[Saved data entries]
■ ■ ■ ■
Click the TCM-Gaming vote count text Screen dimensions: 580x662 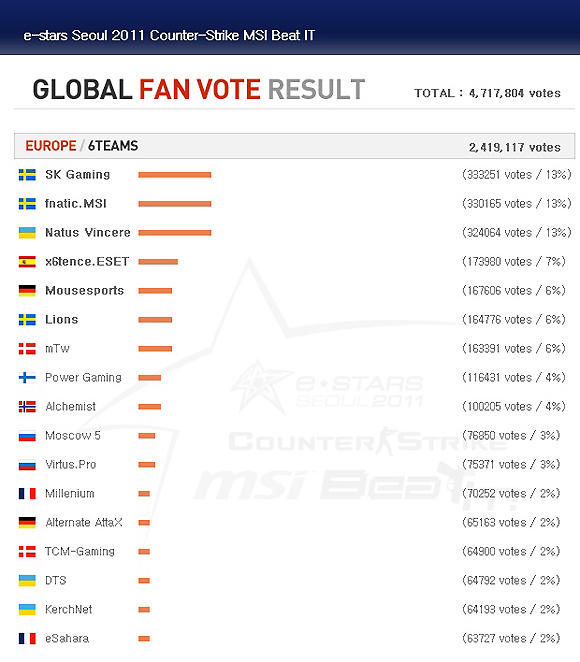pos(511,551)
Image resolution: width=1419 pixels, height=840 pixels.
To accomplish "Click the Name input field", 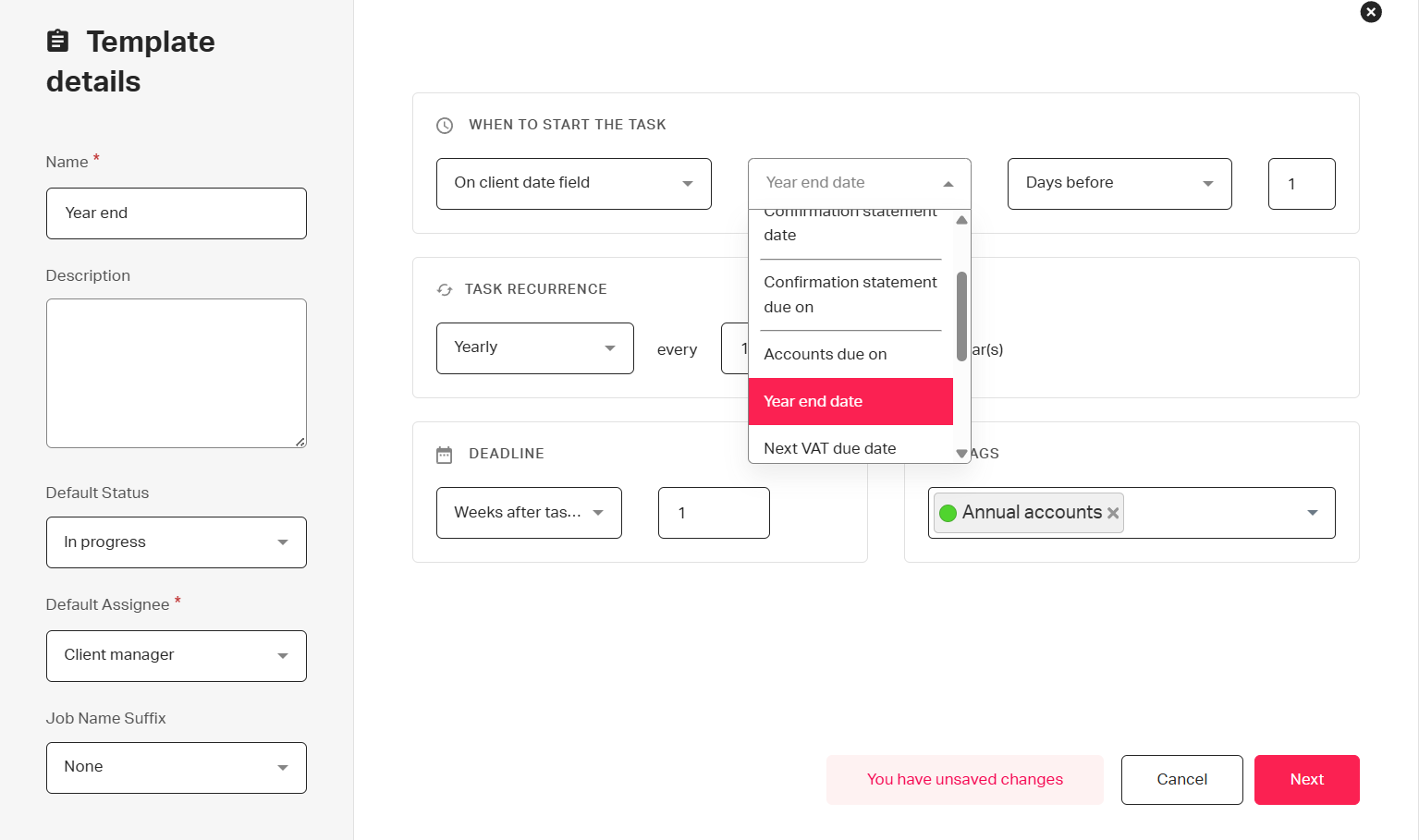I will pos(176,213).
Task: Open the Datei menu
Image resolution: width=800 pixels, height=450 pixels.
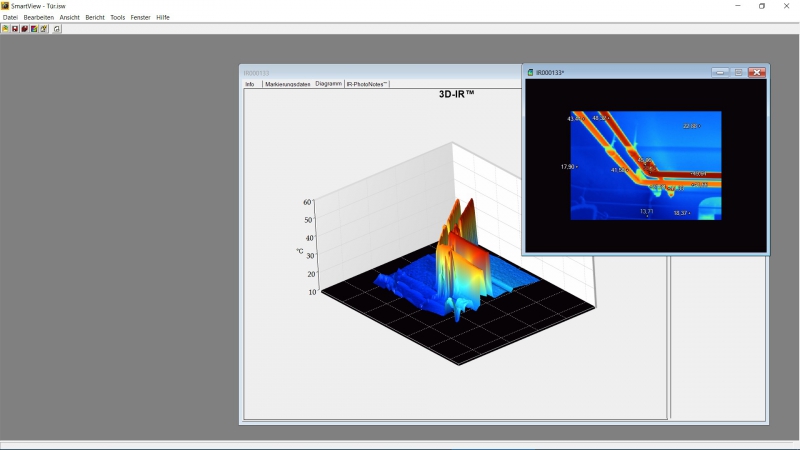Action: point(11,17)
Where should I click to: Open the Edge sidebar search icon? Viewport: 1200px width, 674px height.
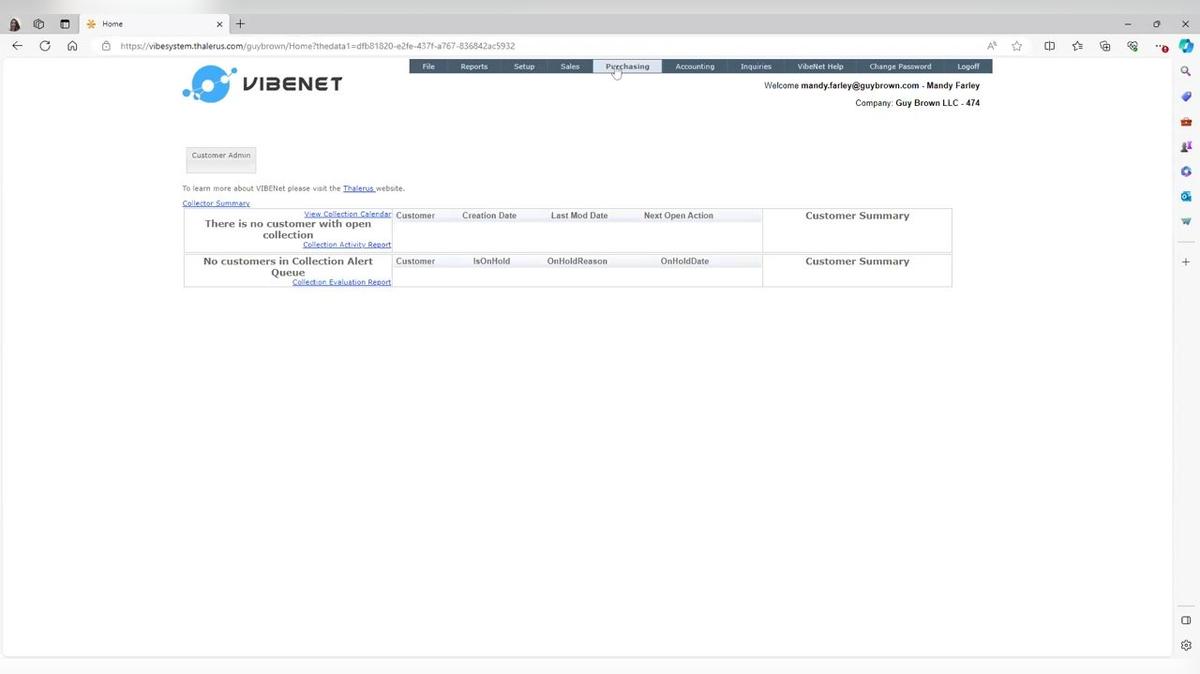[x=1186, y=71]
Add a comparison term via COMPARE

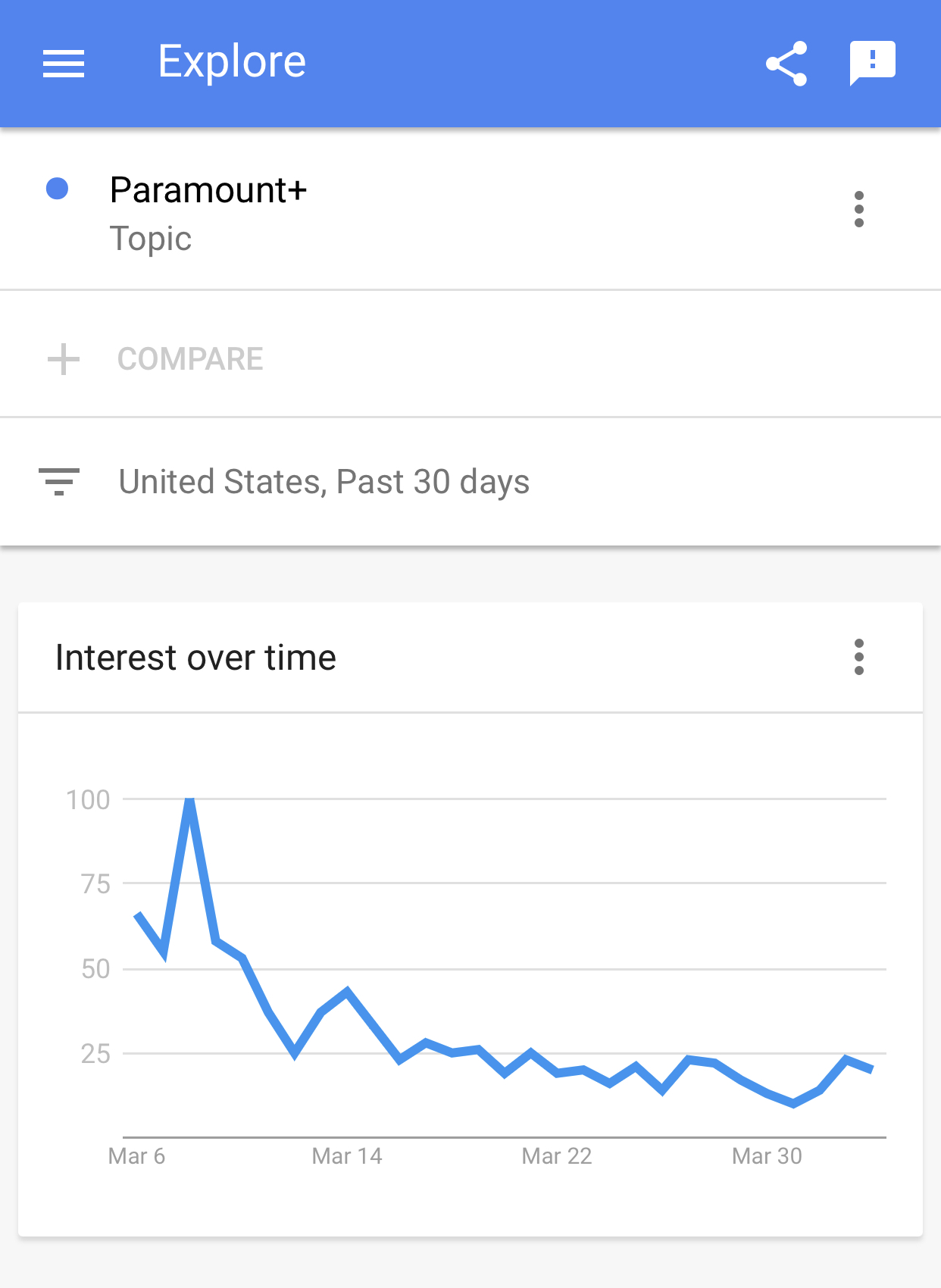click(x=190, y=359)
■ ■ ■ ■
* THE TASK
Each line from the one with "Image resolution: width=800" through the final line of the records must be copied exactly, with no pictures and no additional lines.

* SOLUTION TO THE EXERCISE
Image resolution: width=800 pixels, height=450 pixels.
Action: point(11,17)
Where should I click to: Open the Edge sidebar search icon? Viewport: 1200px width, 674px height.
[x=1186, y=71]
Add a comparison term via COMPARE

click(x=190, y=359)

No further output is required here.